##### SOURCE EXCERPT #####

Benefits of sanding between coats of stains
If you are wondering whether the cost and effort required for sanding between your coatings are worth it, read the benefits below:
- By sanding coatings of stain, the chances of splinters occurring is reduced. It isn’t unusual to see splinters emerge when the protective finish coating wears off from the floorboards. Hence, sanding is indirectly a form of protection.
- Sanding helps get rid of dust and bubbles that could have been trapped in the lower coats. By removing the specks of dust, it makes your work neater, smoother, and more appealing.
- Although brush marks depend on the Polyurethane products used, sanding can help get rid of them if they emerge. Simply sand over the brush marks lightly, then reapply the final coating.
FAQs for Sanding Between Coats of Stain
What kind of sander should I use for larger pieces?
Use a belt sander starting with 80 to 100 grit sandpaper; then, switch to 150-grit to get rid of any leftover finish and smooth out the surface.
Is it advisable to test out the color before painting?
Yes. testing your color helps determine whether the furniture hue will blend nicely with your room. So check it out to ensure you are getting the desired hue.
Why do I need a tack cloth while sanding?
Having tack cloth close is useful for removing dust. Simply cut the cloth into a small piece and run it over your woodwork to collect the dust.

##### GIVEN ENTRIES #####

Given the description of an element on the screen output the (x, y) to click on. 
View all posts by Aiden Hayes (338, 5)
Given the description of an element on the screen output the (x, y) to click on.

#####
##### GIVEN ENTRIES #####

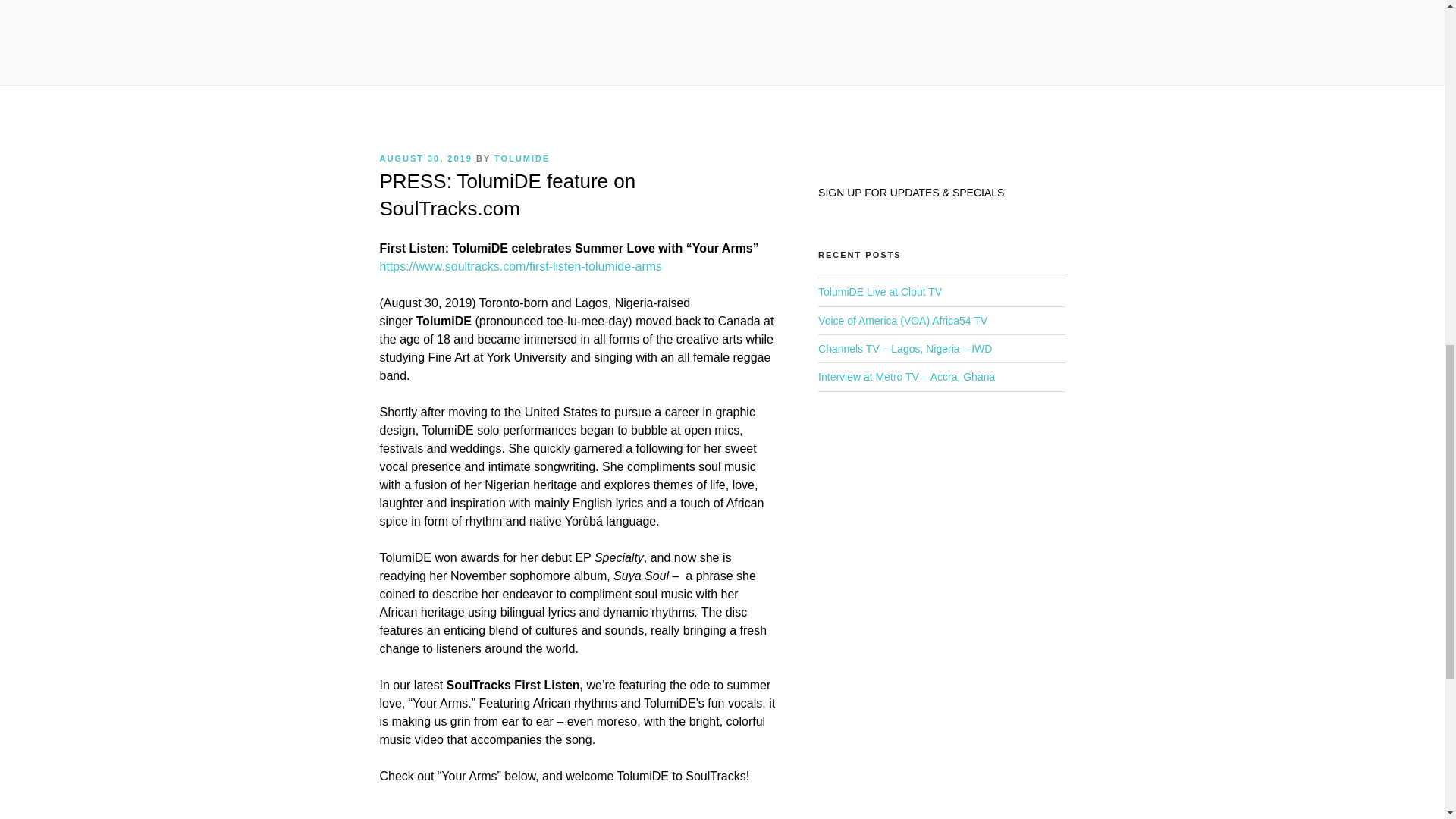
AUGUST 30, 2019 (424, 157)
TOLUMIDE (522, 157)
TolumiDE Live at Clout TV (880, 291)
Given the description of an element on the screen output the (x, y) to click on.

#####

### DIRECTIONS
Can you quote the sanding passage word for word, starting at "- Although brush" and ending at "the desired hue."? Rely only on the passage about sanding between coats of stain, not on the material.

### WRITTEN SOLUTION
- Although brush marks depend on the Polyurethane products used, sanding can help get rid of them if they emerge. Simply sand over the brush marks lightly, then reapply the final coating.
FAQs for Sanding Between Coats of Stain
What kind of sander should I use for larger pieces?
Use a belt sander starting with 80 to 100 grit sandpaper; then, switch to 150-grit to get rid of any leftover finish and smooth out the surface.
Is it advisable to test out the color before painting?
Yes. testing your color helps determine whether the furniture hue will blend nicely with your room. So check it out to ensure you are getting the desired hue.